| SHORT EXERCISE |
Return each line of the material below that contains the word "width".

| RECORDS FOR THE EXERCISE |
__________________________________________________
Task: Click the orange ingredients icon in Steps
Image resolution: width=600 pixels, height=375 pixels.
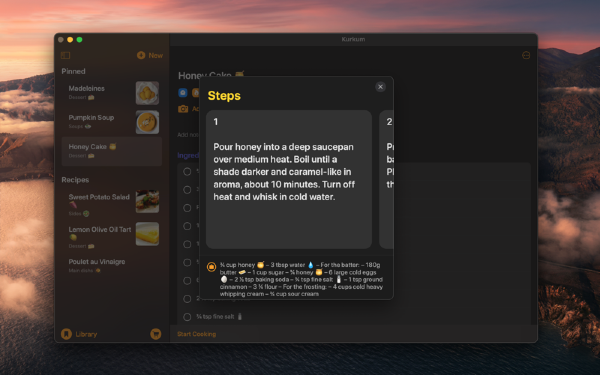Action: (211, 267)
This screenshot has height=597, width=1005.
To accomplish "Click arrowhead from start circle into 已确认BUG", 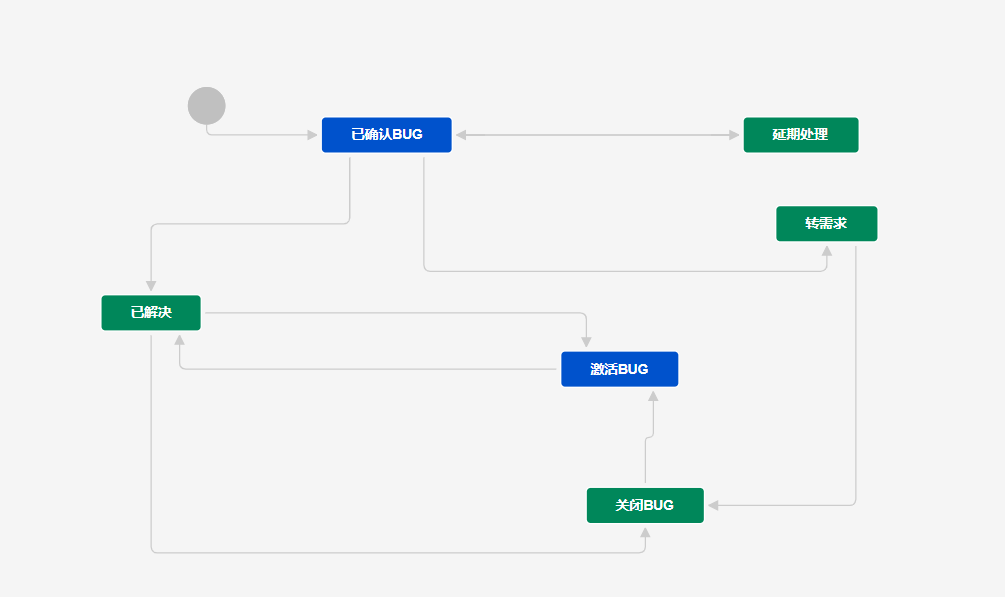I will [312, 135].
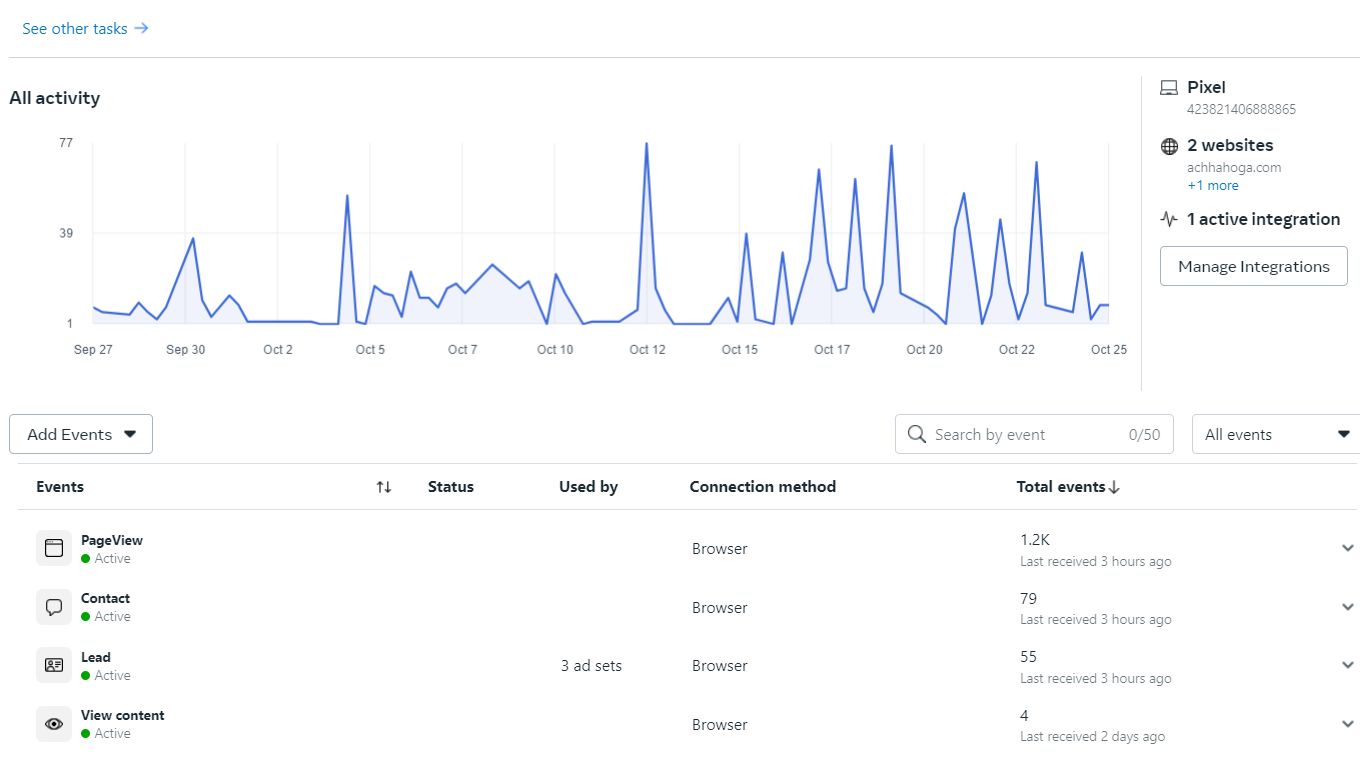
__________________________________________________
| ANSWER TO THIS PROBLEM |
Image resolution: width=600 pixels, height=375 pixels.
This screenshot has height=597, width=1005.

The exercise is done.